Comment s’est façonnée cette érotisation de la violence, que certaines femmes elles-mêmes légitiment? Dans les années 1970, la militante féministe Gloria Steinem voyait déjà dans cette confusion entre sexe et agression le sceau de la domination masculine. Dans l’ouvrage Actions scandaleuses et rébellions quotidiennes, elle écrit: «L’idée que l’agression est un élément “normal” de la sexualité masculine et que la passivité féminine ou le besoin d’une agression masculine est un élément “normal” de la sexualité féminine se retrouve dans la culture à domination masculine où nous vivons, dans les livres où nous nous instruisons, dans l’air que nous respirons.»

La vision du sexe comme d’une zone de combat s’est construite et renforcée au fil des siècles au dépend des femmes.
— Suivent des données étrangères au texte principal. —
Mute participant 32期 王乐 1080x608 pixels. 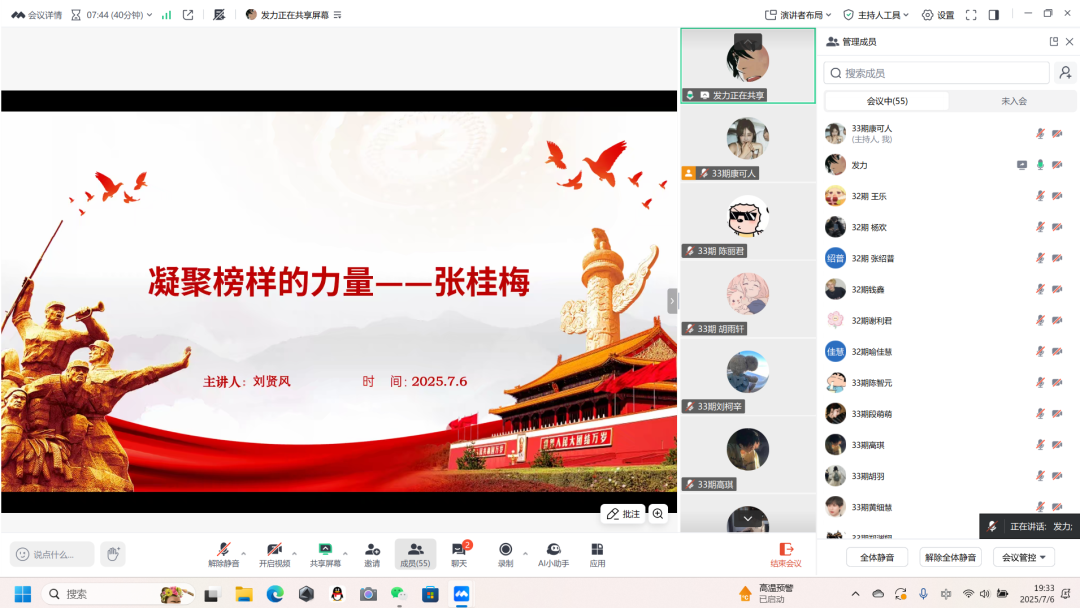click(1040, 196)
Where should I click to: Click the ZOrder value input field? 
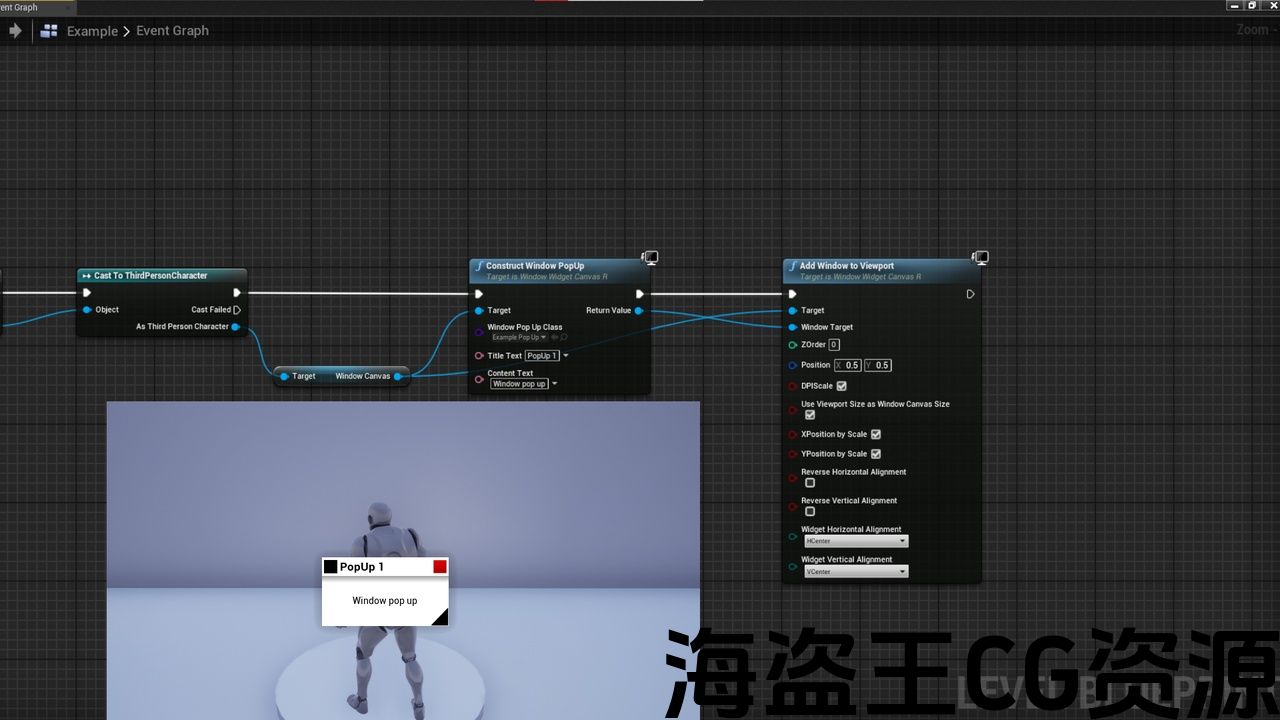834,345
Pour Steinem, elle est «la seule forme de haine envers un groupe dans laquelle la “sagesse populaire” ne voit aucun danger».

«Les religions ont sacralisé la sexualité dans le cadre pur et aimant du mariage et condamné les instincts sexuels, présentés comme nos pires ressorts, avec un vocabulaire bestial, violent, testostéroné, commente Philippe Arlin. En parallèle, les hommes vivent leur sexualité à la façon de chasseurs, avec ce supposé instinct coïtal du mâle en rut avec de gros besoins, tout en étant nourris de cette image péjorative des femmes.»
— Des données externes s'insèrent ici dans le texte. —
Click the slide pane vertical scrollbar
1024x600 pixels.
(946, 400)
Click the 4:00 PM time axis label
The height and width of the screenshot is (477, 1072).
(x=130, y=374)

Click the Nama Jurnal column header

Des femmes qui, comme le notait l’intellectuel et professeur de droit Duncan Kennedy dans son ouvrage Sexy dressing: Violences sexuelles et érotisation de la domination, doivent se plier à la violence disciplinaire: se soumettre à la menace d’une possible agression de l’homme, en échange de sa protection. L’effrontée qui, trop attirante, ose provoquer le désir ne récolte «que ce qu’elle mérite».

«La sexualité est valorisée comme un règlement de comptes entre homme et femme: elle est soumise et n’a pas le choix, lui a décidé qu’il assumerait ses besoins, même sans consentement, développe Philippe Arlin. Sa force et sa virilité se mesurent à sa capacité de baiser et “casser les pattes”. Résultat, certains n’arrivent plus à coucher avec leur épouse et vont vivre leur sexualité avec des inconnues.»

Processus de civilisation

Pourtant, c’est à travers le langage que la culture a permis d’intégrer à la sexualité la notion de réciprocité –et ce, dès l’Antiquité. «Afin que le sexe ne soit plus une violence, les Latins ont inventé l’ars erotica, c’est-à-dire les séquences de la séduction, avec des codes, un discours, des gestes, des poèmes, tout un art et une culture pour réguler la pulsion sexuelle animale», explique la sémiologue Mariette Darrigrand, auteure de Sexy Corpus: Voyage dans la chair des mots.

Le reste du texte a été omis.